I also spend my on-the-clock time caring about – and, on some level, embodying – the stuff that my client is passionate about[1]. But that parallel is a lot less obvious – and comes under a lot less fire – than the stuff about naked bodies and cash does.

So.
There is (some) stigma attached to what I do for a living. It’s the same stigma that sexworkers get[2], although to a much lesser degree.

Whore stigma effects people who do things, or who are perceived as doing things, that the non-sexworking (or anti-sexworking) population associates with sexwork. Your daughter to who goes out Dressed Like That is effected by whore stigma when you don’t let her leave the house for fear of what people will think. Your class-mate with the big breasts is effected by whore stigma every time people smirk at her tits and assume she works at Hooters. Your neighbour is effected by whore stigma when some loser yells “How much?” out the car window, and speeds off leaving her to wonder why he yelled that at her[3]. Your room-mate is effected by whore stigma[4] when her sexual history is paraded across a courtroom during the trial of her rapist. Your brother is effected by whore stigma when he gets turned down for a job at Programmer Inc. because he stripped his way through college, even if he hasn’t been near a go-go cage in eight years and it has fuck-all to do with what Programmer Inc is hiring for. Your childhood English teacher (to site a really specific example) is effected by whore stigma when “concerned parents” say her second career as an erotica-writer makes her unfit to teach tenth graders about Shakespeare.

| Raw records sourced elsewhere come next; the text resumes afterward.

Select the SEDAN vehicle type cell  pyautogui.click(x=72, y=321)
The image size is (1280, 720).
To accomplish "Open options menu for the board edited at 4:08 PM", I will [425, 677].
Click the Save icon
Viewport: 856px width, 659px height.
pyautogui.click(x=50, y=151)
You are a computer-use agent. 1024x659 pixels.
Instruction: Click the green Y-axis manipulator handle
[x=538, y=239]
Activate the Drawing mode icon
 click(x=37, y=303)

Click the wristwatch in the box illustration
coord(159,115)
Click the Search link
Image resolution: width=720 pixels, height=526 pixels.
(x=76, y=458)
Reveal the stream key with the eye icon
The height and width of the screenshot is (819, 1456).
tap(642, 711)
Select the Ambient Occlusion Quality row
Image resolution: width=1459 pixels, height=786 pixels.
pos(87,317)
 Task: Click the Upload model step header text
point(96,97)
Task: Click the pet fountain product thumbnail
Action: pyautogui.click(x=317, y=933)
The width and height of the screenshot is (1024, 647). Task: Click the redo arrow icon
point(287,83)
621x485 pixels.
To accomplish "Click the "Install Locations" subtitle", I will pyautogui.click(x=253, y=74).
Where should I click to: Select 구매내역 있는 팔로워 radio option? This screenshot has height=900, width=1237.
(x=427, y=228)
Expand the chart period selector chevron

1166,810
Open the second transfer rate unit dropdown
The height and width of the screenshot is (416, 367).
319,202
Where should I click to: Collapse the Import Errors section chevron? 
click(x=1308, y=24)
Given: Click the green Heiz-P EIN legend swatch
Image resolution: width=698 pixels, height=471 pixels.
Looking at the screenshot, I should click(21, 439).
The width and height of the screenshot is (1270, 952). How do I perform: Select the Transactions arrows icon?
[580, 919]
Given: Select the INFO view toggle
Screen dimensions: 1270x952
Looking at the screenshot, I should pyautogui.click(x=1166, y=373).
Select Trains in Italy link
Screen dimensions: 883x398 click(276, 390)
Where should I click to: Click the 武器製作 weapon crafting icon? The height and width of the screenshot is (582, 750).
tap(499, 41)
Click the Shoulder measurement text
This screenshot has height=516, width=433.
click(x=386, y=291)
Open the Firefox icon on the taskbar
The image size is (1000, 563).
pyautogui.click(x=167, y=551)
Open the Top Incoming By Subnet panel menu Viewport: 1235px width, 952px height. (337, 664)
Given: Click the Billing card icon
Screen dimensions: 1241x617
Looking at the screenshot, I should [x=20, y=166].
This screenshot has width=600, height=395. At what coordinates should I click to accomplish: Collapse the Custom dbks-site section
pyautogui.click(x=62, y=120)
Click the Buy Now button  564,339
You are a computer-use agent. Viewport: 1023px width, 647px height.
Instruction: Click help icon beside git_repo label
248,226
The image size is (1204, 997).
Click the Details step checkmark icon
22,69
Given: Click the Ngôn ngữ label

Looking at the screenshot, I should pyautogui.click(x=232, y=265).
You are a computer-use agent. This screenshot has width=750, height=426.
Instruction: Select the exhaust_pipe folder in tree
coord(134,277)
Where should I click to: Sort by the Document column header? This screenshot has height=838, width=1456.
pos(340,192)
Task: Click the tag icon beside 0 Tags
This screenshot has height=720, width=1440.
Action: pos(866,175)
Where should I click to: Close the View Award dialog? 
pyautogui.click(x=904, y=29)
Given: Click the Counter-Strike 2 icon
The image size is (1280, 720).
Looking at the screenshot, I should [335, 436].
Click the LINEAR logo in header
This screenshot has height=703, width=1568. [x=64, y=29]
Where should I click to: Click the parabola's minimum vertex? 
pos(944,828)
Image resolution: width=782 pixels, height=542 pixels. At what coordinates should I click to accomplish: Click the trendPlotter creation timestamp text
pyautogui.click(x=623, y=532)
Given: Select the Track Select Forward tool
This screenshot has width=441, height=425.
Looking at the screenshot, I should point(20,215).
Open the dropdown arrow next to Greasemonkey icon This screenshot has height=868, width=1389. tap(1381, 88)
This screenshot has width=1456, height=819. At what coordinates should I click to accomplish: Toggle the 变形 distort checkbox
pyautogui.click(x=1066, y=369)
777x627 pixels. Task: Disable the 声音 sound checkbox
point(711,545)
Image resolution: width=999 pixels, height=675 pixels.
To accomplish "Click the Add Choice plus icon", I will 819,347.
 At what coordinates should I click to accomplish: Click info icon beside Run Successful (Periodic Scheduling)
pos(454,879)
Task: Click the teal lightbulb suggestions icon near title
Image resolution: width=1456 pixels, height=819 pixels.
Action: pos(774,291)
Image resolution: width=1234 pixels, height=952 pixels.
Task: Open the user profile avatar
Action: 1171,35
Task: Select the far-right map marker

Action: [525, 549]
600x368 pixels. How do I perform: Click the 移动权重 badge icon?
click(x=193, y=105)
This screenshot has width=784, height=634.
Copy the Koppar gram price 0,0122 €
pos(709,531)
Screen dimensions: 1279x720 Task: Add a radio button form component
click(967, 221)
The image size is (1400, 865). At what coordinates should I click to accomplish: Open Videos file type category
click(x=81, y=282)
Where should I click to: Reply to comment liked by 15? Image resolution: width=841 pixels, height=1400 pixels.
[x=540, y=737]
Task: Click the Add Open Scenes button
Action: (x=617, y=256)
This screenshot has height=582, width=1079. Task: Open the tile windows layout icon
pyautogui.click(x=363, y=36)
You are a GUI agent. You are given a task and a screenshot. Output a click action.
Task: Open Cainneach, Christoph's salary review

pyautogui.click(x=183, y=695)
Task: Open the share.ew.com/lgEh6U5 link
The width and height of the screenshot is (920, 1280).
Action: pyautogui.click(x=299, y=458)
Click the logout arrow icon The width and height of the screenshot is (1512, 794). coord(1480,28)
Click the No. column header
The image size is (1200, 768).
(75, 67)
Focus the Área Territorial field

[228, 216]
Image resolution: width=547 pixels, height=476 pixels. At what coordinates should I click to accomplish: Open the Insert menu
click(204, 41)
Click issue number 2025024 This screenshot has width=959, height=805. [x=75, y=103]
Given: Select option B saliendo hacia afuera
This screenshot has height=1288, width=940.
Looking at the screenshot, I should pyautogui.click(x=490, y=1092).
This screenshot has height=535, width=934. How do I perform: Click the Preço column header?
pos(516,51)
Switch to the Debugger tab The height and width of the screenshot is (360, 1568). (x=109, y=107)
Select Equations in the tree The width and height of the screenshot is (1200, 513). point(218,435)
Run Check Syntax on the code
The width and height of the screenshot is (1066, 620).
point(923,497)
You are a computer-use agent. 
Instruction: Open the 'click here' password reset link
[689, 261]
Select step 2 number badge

Your cousin (and hir partner!) is/are effected by whore stigma when someone finds out about the totally consensual internet porno hir spouse made at age 27 and starts asking “Why did you marry someone Like That? Don’t you think you could do better?”

Do you see where I’m going with this. Even if you don’t give two hoots about the rights of actual sexworkers[5], the systemic stigmatization of sexwork and sexworkers effects people who are not now, and may never have been, involved in sex work.

So. This is me saying: This crap effects me, too.

In addition to being human rights and workers’ rights, sexworkers’ rights are also your aunt’s/sister’s/brother-in-law’s/neighbour’s/room-mate’s rights.

And sexworkers’ rights are my rights, too.

Cheers,
Ms Syren.

[1] In my case, that tends to be long lines and good angles and a passion for the play of light and shadow.

[2] …Of various job-descriptions, to varying degrees depending on things like what kind of sexwork they do, how that job-description fits into mainstream paradigms about power and value AND how much money they can/do make/charge doing it, but also depending on things like how many intersecting points of marginalization they are dealing with (as the fewer you’ve got on your plate, the more protection you have from the direct, physical violence that comes hand-in-hand with that stigma).

[3] And, yes. All of those examples were about women. Who get hit by whore stigma (and virgin expectations) a lot more frequently than men do, both because there are more women than men doing sexwork, and because “slut” is to women what “fag” is to men. A sexual boundary marker that says “don’t be that”. A man who isn’t conforming to societal expectations of “appropriate masculinity” is way more likely to get “fag” than “whore” thrown at him.
None the less, the stigma that comes from being a closeted sexworker and hearing friends/neighbours/family/co-workers talk about “what a ho” someone else is… that effects all sexworkers, regardless of gender.

[4] Or slut stigma, which is effectively the same thing in that it means a woman has “too much” sex or sex for the “wrong” reasons.

[5] Though you should. Partly because: Duh. But also because, hey, maybe your daughter/aunt/room-mate/brother-in-law/neighbour/whoever actually is a sexworker and you just don’t know about it.